» TASK REQUIREMENTS: Count the lines in the entries below that contain the string "link", treating uppercase and lowercase letters as distinct, and give only the number.

» THE INPUT:
+-------+

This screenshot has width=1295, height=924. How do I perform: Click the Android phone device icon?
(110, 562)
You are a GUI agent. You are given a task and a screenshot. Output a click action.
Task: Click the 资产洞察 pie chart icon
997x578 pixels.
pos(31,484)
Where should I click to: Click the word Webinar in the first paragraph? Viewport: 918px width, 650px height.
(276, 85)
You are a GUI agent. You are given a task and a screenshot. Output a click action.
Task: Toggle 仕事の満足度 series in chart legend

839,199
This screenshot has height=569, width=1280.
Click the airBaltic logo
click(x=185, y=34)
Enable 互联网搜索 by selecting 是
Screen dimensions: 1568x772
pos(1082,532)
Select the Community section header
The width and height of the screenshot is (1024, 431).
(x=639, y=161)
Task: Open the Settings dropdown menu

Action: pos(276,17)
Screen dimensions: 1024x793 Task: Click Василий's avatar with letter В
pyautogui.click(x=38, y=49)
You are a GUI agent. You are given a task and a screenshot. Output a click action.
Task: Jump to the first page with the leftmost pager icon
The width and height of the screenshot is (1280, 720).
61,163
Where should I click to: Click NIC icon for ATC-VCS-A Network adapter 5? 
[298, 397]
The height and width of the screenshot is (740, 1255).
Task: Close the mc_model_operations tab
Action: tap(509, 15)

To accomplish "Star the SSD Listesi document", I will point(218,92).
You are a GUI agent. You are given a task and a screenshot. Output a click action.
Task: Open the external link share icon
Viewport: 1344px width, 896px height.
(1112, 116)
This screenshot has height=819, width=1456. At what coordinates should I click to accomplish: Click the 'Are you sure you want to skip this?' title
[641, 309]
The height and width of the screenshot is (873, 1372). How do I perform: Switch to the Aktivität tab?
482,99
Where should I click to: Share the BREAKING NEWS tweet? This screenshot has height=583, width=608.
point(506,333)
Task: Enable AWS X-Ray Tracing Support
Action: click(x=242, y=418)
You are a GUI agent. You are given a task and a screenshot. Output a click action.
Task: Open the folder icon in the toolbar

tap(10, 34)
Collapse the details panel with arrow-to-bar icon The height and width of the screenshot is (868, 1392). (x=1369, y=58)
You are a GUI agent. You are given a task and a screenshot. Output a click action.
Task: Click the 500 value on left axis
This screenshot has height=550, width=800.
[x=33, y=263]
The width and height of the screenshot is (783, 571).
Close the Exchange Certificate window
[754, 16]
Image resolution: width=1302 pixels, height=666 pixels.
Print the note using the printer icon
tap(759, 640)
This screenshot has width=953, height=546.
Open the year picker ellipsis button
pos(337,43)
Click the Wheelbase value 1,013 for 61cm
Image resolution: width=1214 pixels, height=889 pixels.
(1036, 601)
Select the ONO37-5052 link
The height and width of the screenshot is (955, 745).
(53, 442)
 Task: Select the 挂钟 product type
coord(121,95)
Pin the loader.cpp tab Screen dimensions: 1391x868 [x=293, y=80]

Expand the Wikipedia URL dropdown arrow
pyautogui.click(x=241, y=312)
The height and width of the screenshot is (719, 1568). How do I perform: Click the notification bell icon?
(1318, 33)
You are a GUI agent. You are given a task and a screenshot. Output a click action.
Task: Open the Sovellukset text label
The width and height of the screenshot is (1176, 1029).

+-------+

» OUTPUT OF THE TASK: 2